Einer der (ge-)wichtigsten humoristischen Wunderheiler im Umfeld von Funny or Die hört auf den etwas komplexen Namen Zach Galifianakis. Die meisten von uns schnöden Erdenbürgern haben wahrscheinlich in "The Hangover" zum ersten Mal mit seiner engelshaften Erscheinung Bekanntschaft gemacht. Und seitdem können wir nicht mehr genug bekommen.

Der grandiose Herr liefert nicht nur unvergesslich verstrahlte Auftritte in der Spitzenserie "Bored To Death" (mit dem natürlich zur Funny-Family gehörenden Jason Schwartzman), er hat uns mit diversen Cameos auch schon mitteldurchschnittliche Filme veredelt. Zach Galifianakis ist so etwas wie der John Belushi des Hier und Jetzt, der glücklicherweise eher kifft als gefährliches Pulver zu schnupfen und uns deswegen hoffentlich länger erhalten bleibt.

Wer an der magischen Galifianakis-Aura zweifelt, sollte sich die gesammelten Folgen der schnuckeligen Talkshow "Between Two Ferns" ansehen, wo er als Host auf Jon "Mad Men" Hamm, Charlize Theron und diverse Frat-Pack-Stars trifft. Sagen wir mal so: Wenn von der Erfindung des Internets irgendwann mal nur diese kurzen Webisodes übrig bleiben, war es die Sache wert.

Due Date - Stichtag

Warner Bros

Gemessen an Geniestreichen wie "Between Two Ferns" kommt Zach Galifianakis neuer Kinofilm relativ konventionell daher.

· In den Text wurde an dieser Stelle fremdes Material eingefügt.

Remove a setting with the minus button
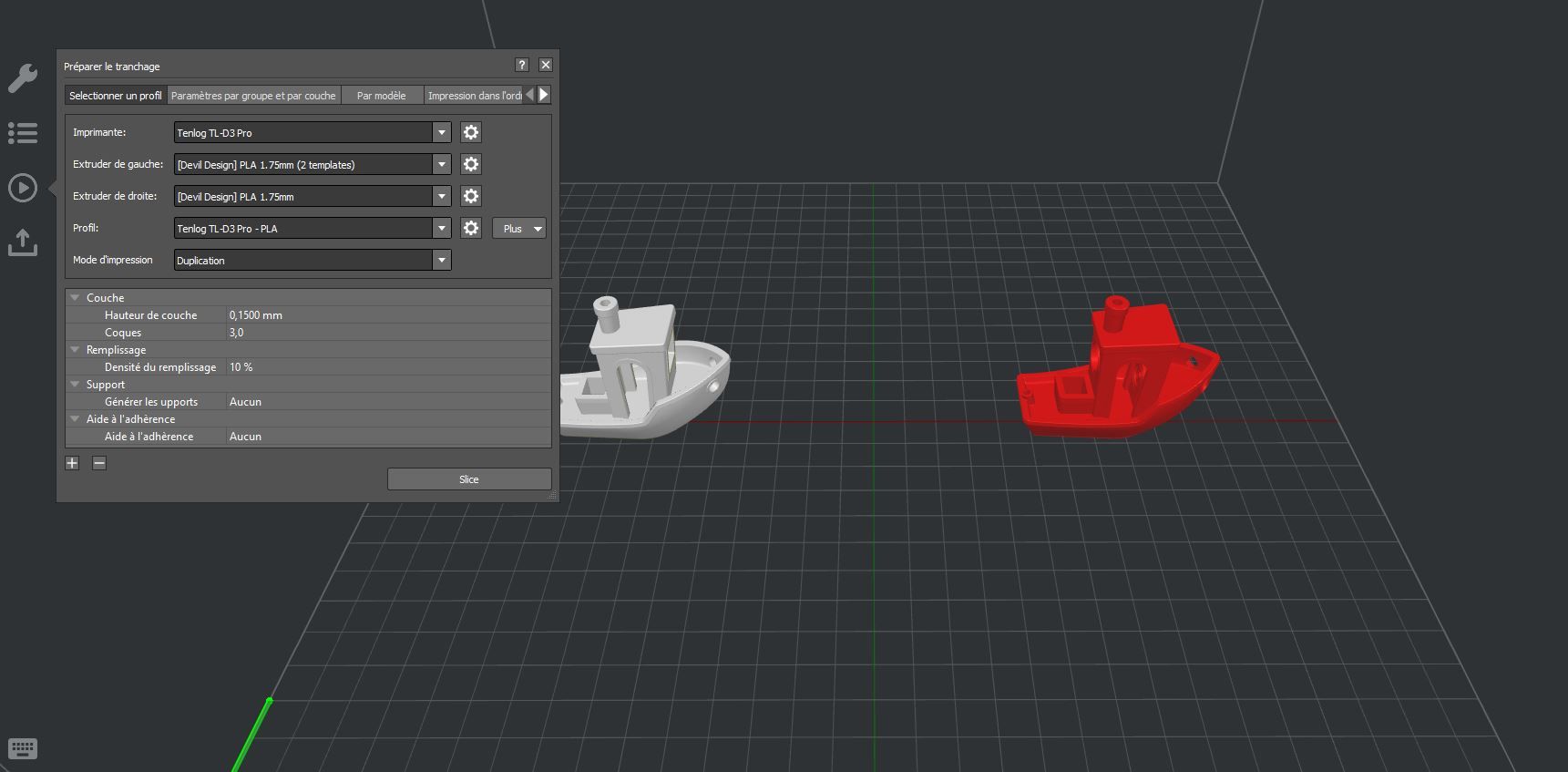1568x772 pixels. [x=99, y=463]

Sehenswert ist "Due Date", bei uns eben als "Stichtag" angelaufen, aber auf jeden Fall. Nicht nur, weil ausgerechnet der große Robert Downey Jr. für 100 Minuten mit Zach G. in einem Buddymovie wider Willen zusammengespannt ist. Sondern auch, weil sich Regisseur Todd Phillips seit seinen Tagen als Punk-Dokumentarist und Streifen wie "Old School" und eben "The Hangover" als einer der zentralen Erforscher der männlichen Psyche erwiesen hat.

Okay, das enorme Versprechen, das diese Kombination andeutet, löst "Due Date" nicht ein. Zu einfach gestrickt wirkt die Story vom gesettelten Architekten (Downey Jr.), der dringend zu seiner hochschwangeren Frau nach L.A. muss und leider gezwungen ist, mit einem Vollkoffer von Jungschauspieler (Galifianakis) mitzufahren. Der Roadtrip, frei nach John Hughes' Klassiker "Planes, Trains and Automobiles", ist natürlich mit horriblen Pannen gespickt.

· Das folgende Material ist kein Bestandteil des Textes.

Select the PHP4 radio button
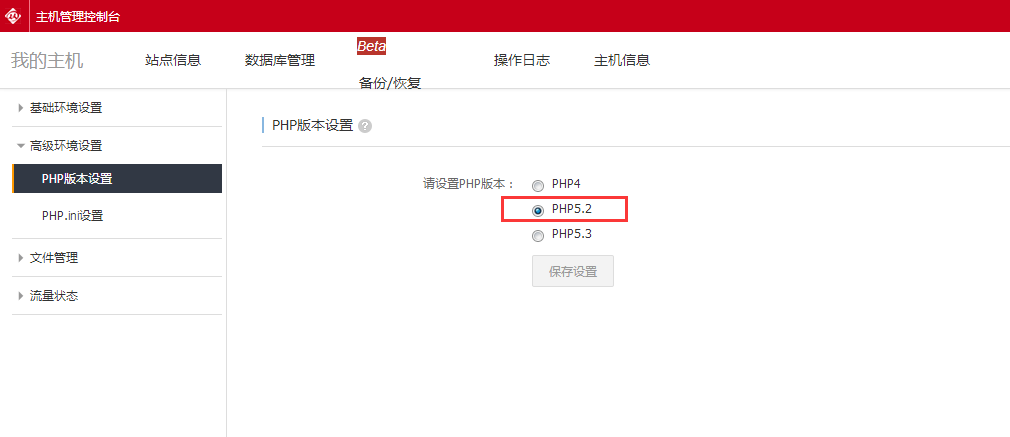This screenshot has width=1010, height=437. [538, 185]
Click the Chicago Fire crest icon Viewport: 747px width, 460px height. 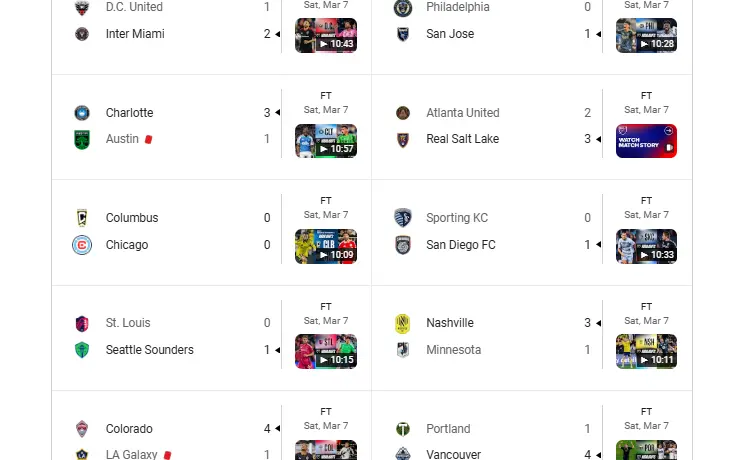coord(82,245)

Aber Berechenbarkeit hin oder her: Ein Film, der einen herrlichen Kurzauftritt von Juliette Lewis als Potdealerin enthält, Robert Downey bei der rabiaten Erziehung ungezogener Kinder zeigt, der sich in autistischen Galifianakis-Moneyshots suhlt (die besten Szenen involvieren Marihuana und menschliche Asche in einer Kaffeedose) und immer wieder die Kurve zu einer sanften Melancholie kriegt, muss und darf genossen werden. Ach ja, nicht zu reden von dem masturbierenden Hund.

Due Date - Stichtag

Warner Bros

Wir bleiben auch beim nächsten Film im Funny-or-Die-Universum. Ausgerechnet die Schöpfer, Initiatoren und kreativen Köpfe der famosen Website habe ich nämlich vergessen zu erwähnen. Die hören auf die Namen Will Ferrell und Adam McKay und sind seit Streifen wie "Anchorman - The Legend of Ron Burgundy", "Talladega Nights - The Legend Of Ricky Bobby" und "Stepbrothers" ein eingespieltes Bombenteam.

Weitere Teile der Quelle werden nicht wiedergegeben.